Grad-CAM Analysis As can be seen from the images below , related to the heat map provided by Grad-CAM , the network without the patches correctly identifies the pixel zones most relevant to the correct class classification. The blue zones are the least important , the red zones are the most important.
These images show an example of the resnet50 model that missclassifies images due to a patch 15% the size of the image , and with a 10*10 grid. The patch is insered randomly within the image to ensure that the patch does not go to cover the main subject of the image , unintentionally causing missclassification.
Grad-CAM Analysis Instead in this second example you can see , how the heat maps turn out to be completely out of whack , in fact the red zones (zones that weigh most to the classification) are completely wrong , regardless of where the patch is placed. This means that the gradient detected by the network has been perturbed , leading to a miss-classification.
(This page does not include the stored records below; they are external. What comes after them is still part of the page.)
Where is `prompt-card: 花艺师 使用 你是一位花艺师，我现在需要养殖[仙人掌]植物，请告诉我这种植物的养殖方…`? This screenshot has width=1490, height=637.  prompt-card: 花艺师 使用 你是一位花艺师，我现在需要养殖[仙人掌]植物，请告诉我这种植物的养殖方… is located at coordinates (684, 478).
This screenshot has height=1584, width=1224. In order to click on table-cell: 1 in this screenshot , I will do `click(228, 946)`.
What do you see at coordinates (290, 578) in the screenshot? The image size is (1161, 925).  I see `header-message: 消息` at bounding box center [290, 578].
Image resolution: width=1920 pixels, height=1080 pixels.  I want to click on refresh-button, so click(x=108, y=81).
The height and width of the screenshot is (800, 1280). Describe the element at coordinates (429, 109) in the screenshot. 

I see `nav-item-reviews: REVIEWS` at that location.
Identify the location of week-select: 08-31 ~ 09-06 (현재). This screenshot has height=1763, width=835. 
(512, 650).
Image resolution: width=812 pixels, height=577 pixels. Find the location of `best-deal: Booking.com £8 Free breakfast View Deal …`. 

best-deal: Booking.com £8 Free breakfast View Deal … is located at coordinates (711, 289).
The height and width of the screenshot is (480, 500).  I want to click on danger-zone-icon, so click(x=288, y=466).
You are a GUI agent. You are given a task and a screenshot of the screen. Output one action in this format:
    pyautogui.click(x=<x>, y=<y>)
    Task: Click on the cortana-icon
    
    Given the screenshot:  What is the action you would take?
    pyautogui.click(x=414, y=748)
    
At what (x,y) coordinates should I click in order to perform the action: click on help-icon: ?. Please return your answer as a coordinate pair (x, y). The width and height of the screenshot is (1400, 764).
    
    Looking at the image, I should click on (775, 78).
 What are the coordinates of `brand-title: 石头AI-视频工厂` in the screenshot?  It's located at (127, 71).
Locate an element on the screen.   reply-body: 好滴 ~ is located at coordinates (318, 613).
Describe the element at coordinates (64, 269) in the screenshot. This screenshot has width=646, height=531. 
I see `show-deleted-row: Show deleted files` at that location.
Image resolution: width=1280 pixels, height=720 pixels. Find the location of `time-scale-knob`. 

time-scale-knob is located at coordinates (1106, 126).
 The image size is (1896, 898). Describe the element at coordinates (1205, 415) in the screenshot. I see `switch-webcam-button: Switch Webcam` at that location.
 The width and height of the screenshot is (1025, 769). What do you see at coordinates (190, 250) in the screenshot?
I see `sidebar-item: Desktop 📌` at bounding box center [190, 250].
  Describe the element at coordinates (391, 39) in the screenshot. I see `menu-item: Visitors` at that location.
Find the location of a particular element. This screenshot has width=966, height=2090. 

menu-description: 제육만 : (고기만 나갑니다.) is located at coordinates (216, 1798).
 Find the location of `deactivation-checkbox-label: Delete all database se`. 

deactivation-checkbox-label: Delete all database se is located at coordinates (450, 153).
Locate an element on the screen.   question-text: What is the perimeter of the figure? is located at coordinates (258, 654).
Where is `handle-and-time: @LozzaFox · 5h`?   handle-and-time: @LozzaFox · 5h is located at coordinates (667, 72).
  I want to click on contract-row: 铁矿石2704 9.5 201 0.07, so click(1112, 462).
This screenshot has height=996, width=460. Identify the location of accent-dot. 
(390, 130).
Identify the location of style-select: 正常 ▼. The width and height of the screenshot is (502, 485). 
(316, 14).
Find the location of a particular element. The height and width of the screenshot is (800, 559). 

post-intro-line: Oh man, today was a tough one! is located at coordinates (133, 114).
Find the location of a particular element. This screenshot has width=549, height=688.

- We pass a batch of images through the model with the patch applied, calculate the loss between the model output and the desired target class.
- By performing loss.backward(), we calculate the gradient of the loss with respect to each pixel. This gradient indicates the “direction” in which the value of each pixel must change to reduce the loss and move closer to the target for each channel
- The average gradient for each channel in the cell (y, x) is then calculated, resulting in a single value for each channel (R, G, B) that is then applied to all pixels in the cell (This keeps the color uniform within the cell) The gradient is a three-component vector (one for each channel) that represents the direction and magnitude of change needed. For example, a positive gradient value for a color channel indicates that increasing the intensity of that channel (i.e., making that channel “brighter”) would reduce loss, while a negative value indicates that we should decrease it. This means that the value of each channel (red, green, blue) is increased or decreased according to the sign of the gradient and its magnitude, controlling the intensity of each color.
Note :
During the training of the patch , is decreased the loss as is possible to see in the plot. This mean that the patch is more efficent than the beginning of the training , the optimal patch should have loss equal to zero.

- From the results I expected the network to misclassify by identifying each image with the target class equal to 5 (French_horn) , but this did not happen , in fact it randomly misclassifies. This could be due to the few cycles the patch had for specialization. An attempt will be made to increase the number of cycles for the update.
- It was also expected that the heat maps of any image with the patch would be similar to the heat map of an image with the same target class, thus French_horn.